-- BEGIN --
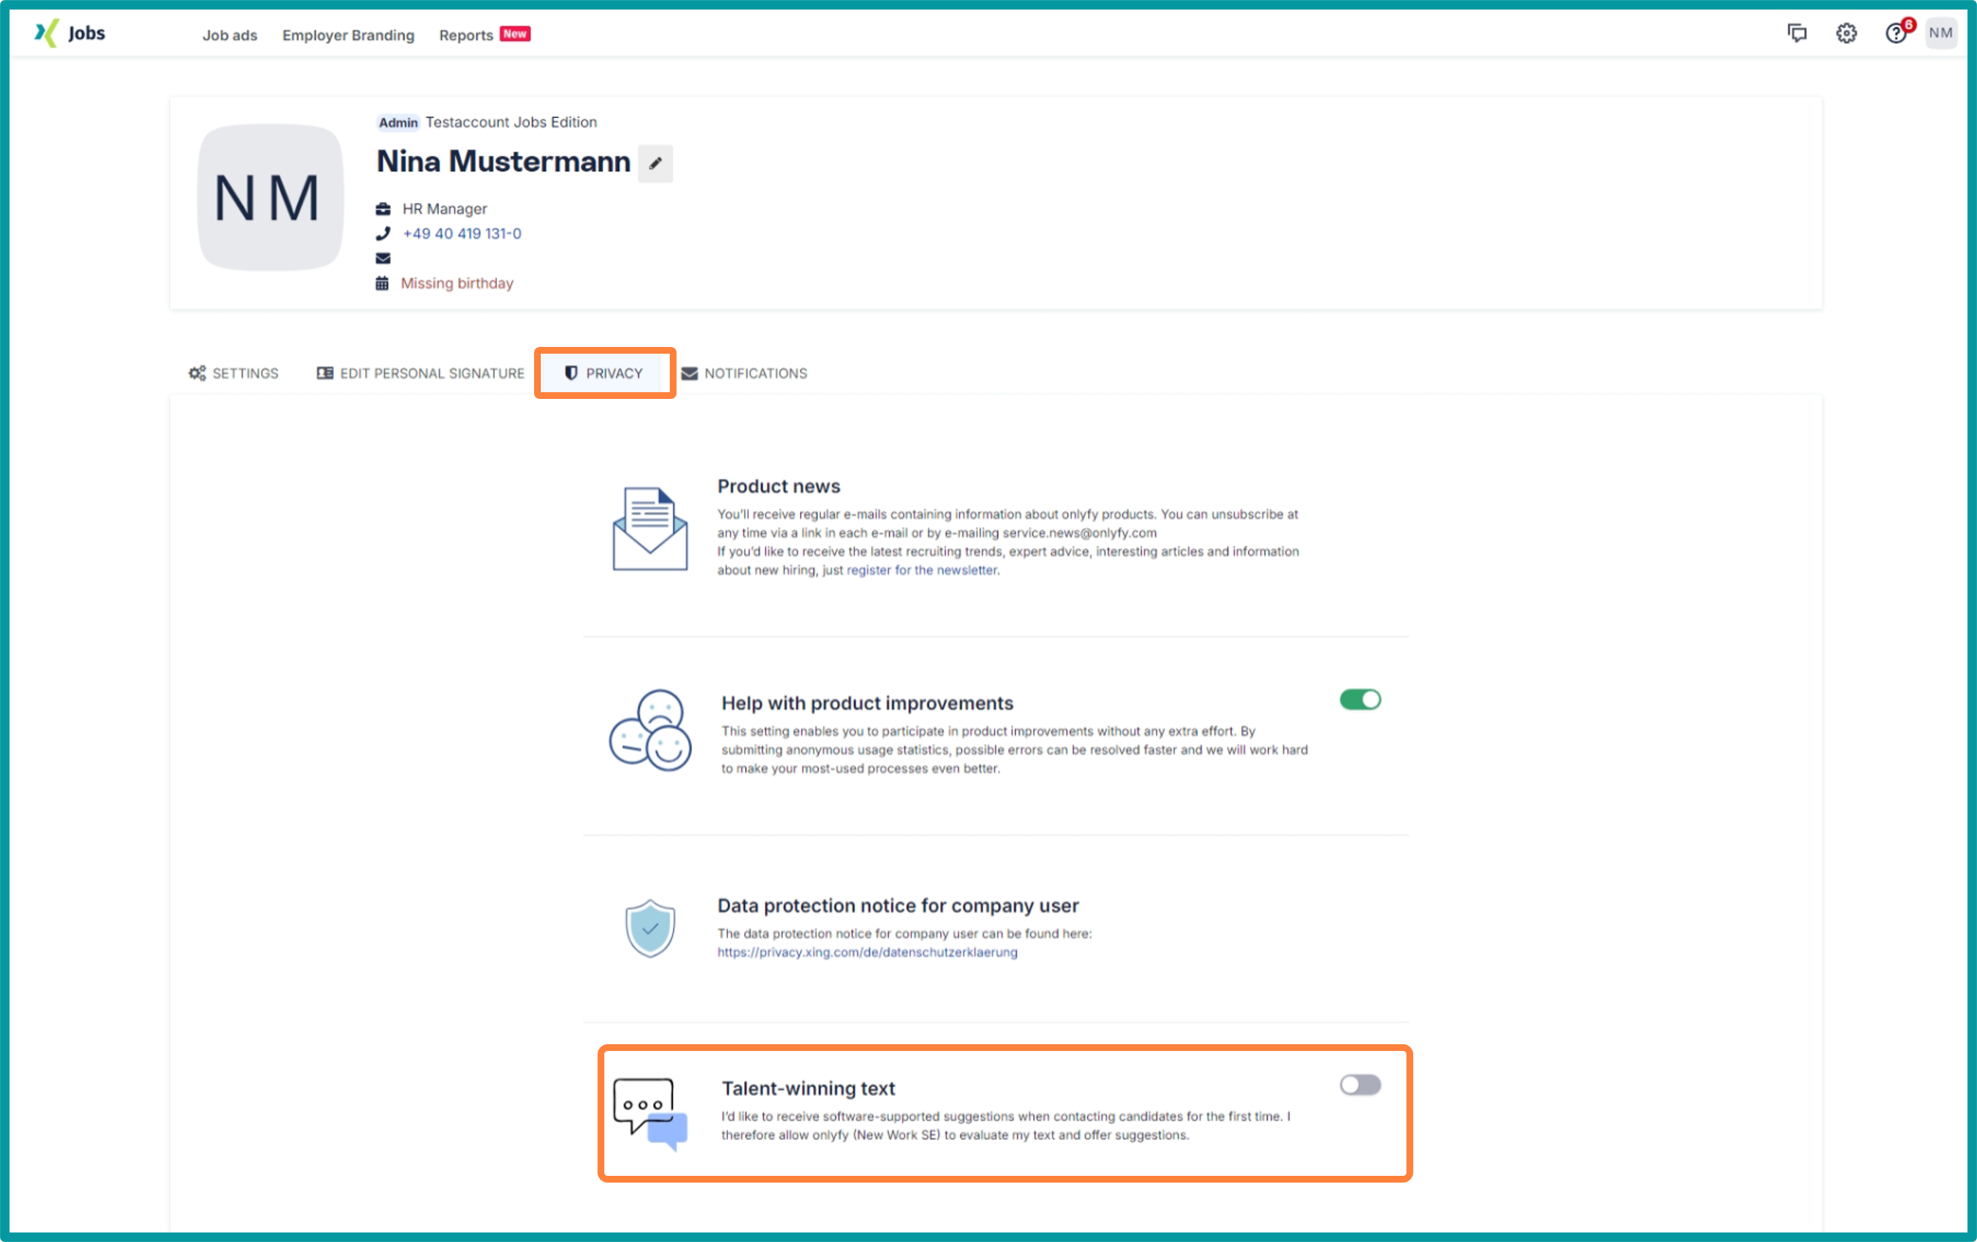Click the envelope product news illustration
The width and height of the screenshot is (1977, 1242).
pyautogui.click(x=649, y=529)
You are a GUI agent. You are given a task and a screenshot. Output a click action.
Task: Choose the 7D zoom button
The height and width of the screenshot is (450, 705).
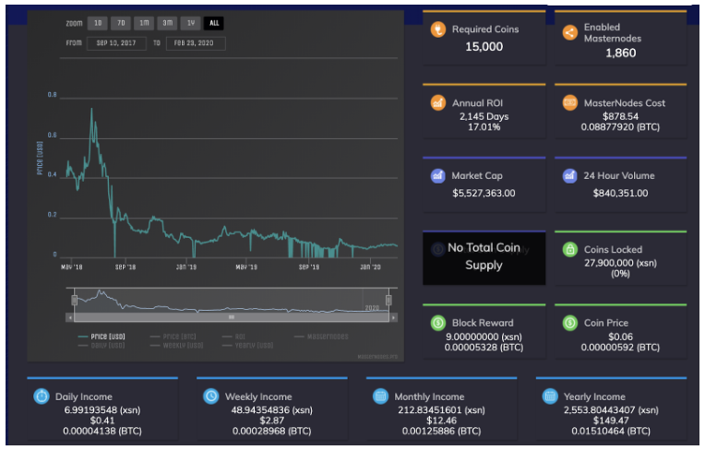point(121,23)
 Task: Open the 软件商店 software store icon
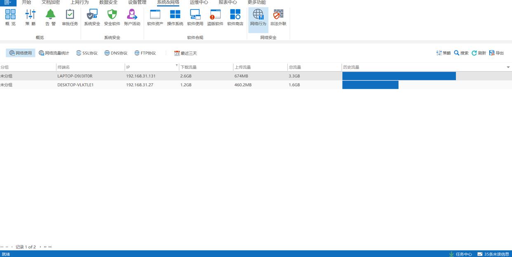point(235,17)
-- END --
-- BEGIN --
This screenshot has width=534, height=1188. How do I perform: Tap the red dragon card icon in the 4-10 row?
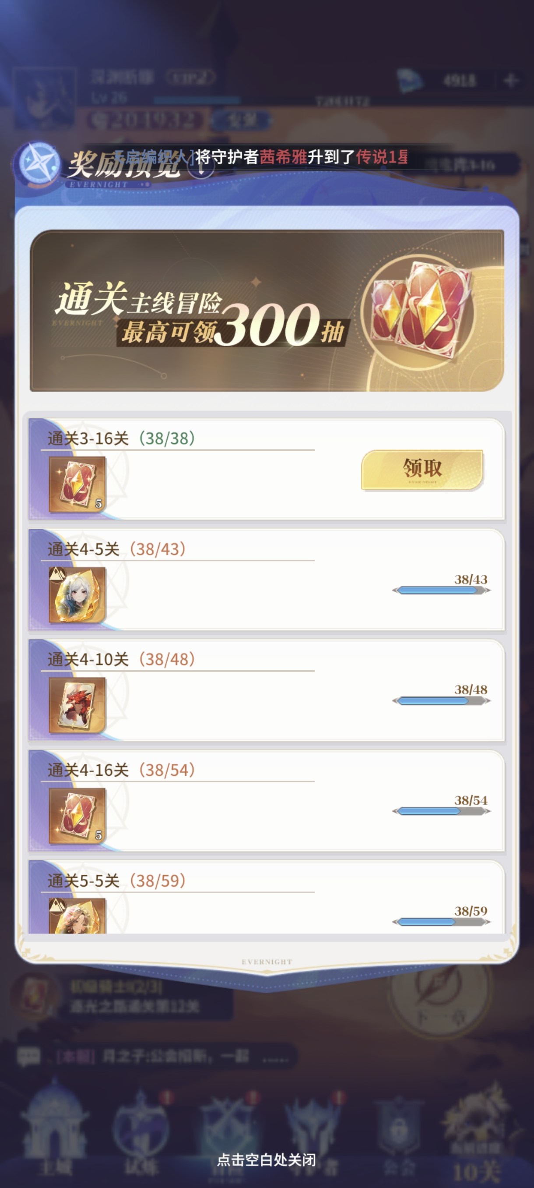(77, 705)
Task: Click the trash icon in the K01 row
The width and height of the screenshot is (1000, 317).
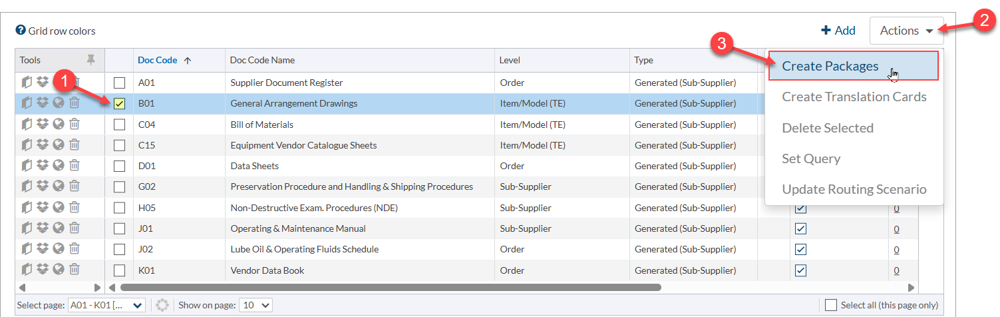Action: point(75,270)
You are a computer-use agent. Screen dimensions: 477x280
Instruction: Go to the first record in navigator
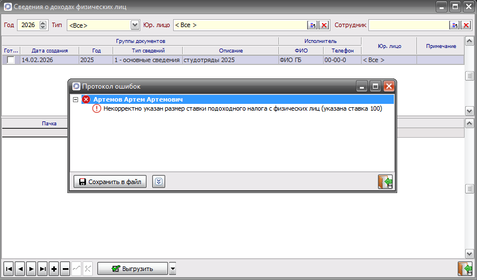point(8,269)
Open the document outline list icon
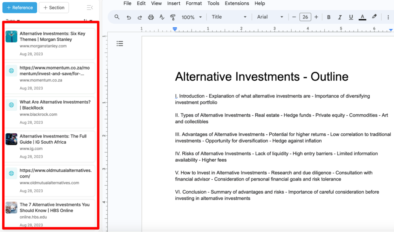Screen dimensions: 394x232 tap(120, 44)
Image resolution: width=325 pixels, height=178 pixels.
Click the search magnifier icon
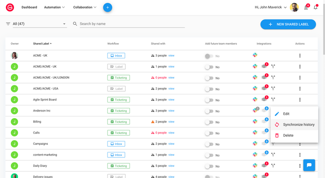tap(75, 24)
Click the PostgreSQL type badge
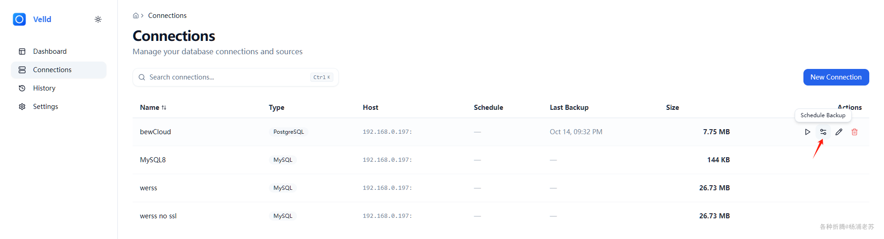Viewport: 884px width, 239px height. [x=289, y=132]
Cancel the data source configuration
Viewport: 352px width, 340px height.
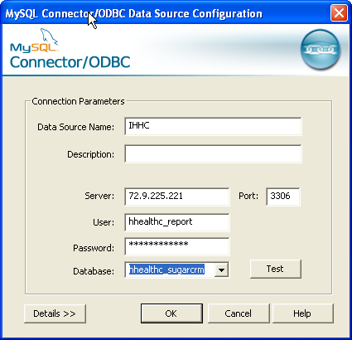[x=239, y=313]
-- END --
→ **PROBLEM STATEMENT**:
Transcribe the data from the line containing "Click the PostgreSQL type badge" through the line containing "[x=239, y=313]", reproducing each character without change. Omit the pictures from your answer.

→ **CORRECT RESULT**:
Click the PostgreSQL type badge
Viewport: 884px width, 239px height. [x=289, y=132]
Cancel the data source configuration
Viewport: 352px width, 340px height.
[x=239, y=313]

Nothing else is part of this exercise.